● **Exercise requirements**
Tally up the lines below containing the string "panel", then write the number alone.

--------------------------------------------------

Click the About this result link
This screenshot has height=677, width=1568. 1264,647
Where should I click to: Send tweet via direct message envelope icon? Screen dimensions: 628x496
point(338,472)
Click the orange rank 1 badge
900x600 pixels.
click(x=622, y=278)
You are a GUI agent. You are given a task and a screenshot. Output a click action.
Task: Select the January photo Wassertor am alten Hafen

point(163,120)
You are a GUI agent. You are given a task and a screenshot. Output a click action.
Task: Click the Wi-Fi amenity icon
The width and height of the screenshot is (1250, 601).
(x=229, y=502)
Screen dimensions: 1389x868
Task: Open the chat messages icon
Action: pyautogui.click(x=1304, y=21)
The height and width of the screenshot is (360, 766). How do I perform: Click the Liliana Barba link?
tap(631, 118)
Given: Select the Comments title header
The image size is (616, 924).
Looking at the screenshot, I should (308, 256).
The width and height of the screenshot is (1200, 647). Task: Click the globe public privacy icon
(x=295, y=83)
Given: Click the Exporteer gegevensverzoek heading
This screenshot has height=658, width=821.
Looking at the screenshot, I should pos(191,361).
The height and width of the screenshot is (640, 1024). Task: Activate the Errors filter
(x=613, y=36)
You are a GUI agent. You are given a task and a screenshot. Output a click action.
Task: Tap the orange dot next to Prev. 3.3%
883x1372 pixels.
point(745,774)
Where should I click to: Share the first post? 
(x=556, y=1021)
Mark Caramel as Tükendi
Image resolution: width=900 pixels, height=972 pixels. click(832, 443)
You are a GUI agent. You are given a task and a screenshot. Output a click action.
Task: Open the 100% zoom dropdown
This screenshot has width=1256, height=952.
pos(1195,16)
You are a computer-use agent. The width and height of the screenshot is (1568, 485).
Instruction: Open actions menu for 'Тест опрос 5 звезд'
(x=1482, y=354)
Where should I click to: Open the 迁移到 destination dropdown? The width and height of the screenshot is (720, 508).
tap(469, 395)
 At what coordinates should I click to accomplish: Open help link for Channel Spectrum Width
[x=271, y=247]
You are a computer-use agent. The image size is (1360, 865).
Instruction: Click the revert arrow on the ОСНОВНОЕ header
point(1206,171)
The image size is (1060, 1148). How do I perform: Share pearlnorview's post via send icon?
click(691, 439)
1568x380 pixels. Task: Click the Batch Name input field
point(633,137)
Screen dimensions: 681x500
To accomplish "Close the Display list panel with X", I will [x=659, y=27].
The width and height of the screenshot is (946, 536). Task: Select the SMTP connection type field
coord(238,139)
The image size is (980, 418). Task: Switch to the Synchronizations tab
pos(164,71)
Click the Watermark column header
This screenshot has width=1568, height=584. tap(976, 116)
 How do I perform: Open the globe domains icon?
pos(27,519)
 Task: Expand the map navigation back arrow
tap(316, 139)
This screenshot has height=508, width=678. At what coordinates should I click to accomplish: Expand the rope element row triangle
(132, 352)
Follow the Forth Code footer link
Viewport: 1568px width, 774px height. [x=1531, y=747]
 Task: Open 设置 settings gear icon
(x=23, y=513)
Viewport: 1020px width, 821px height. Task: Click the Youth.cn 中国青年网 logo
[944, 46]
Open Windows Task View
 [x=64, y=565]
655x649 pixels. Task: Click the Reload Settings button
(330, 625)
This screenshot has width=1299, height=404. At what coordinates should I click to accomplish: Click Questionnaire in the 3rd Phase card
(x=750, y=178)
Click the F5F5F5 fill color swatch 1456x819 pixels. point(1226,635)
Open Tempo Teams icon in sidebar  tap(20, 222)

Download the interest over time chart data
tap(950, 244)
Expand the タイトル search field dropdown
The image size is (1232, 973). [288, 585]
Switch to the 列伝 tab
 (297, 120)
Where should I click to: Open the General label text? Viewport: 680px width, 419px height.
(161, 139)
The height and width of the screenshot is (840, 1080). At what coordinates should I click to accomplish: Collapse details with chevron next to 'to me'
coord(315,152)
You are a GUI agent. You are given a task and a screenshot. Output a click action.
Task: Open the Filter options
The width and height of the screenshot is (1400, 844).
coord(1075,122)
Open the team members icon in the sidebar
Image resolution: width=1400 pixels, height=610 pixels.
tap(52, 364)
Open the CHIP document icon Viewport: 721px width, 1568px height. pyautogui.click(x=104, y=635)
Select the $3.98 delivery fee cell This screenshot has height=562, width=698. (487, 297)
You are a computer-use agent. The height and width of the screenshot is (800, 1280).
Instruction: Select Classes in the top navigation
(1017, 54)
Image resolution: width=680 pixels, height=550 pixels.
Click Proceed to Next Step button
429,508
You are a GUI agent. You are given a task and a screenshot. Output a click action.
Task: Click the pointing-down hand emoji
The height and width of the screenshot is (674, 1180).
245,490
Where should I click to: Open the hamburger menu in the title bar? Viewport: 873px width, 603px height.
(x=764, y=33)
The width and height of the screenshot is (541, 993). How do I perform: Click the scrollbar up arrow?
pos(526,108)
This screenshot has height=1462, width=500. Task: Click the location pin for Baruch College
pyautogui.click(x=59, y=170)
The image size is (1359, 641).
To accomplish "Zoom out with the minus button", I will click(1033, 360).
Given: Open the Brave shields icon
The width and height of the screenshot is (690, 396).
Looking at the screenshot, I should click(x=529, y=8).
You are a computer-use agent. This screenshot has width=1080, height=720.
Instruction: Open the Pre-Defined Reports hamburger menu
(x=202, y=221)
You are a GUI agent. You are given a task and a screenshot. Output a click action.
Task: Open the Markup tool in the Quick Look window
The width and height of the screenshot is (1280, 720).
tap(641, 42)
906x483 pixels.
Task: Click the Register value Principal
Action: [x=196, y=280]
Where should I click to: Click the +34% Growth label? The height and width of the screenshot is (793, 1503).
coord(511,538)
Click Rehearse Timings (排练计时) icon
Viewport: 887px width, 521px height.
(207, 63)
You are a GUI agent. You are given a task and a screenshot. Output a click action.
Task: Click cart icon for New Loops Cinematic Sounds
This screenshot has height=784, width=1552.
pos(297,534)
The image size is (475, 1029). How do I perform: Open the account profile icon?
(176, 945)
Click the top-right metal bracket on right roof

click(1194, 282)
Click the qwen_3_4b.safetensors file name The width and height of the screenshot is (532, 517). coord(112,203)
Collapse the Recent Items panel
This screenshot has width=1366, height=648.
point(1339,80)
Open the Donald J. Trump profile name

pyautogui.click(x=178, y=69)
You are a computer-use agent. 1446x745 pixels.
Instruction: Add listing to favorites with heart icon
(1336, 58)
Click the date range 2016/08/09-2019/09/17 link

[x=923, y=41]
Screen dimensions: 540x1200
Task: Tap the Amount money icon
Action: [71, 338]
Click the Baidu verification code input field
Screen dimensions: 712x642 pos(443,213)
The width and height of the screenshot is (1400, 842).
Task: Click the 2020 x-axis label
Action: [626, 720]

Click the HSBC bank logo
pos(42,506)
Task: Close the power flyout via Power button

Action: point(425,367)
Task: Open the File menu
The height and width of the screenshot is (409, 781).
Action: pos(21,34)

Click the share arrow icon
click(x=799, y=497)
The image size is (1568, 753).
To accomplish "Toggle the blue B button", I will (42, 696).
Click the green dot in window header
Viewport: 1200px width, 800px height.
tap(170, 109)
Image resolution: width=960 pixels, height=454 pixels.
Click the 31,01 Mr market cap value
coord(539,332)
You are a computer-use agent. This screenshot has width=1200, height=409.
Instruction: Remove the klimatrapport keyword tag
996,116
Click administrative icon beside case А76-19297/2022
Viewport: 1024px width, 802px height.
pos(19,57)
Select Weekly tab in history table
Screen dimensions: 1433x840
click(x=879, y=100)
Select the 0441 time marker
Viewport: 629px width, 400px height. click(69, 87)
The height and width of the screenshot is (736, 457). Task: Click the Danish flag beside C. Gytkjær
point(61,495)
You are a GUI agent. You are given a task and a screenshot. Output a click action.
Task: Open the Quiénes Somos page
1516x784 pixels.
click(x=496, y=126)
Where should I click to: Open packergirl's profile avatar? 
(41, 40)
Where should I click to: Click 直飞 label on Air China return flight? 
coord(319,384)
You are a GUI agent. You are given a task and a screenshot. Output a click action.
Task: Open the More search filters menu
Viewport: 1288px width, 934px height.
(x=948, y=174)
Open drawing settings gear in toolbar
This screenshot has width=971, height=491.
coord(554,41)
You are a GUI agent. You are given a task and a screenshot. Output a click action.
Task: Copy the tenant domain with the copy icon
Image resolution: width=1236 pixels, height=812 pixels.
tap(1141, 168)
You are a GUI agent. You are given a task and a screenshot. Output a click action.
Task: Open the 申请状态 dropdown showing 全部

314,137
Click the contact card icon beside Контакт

--------------------------------------------------

● **Solution**
2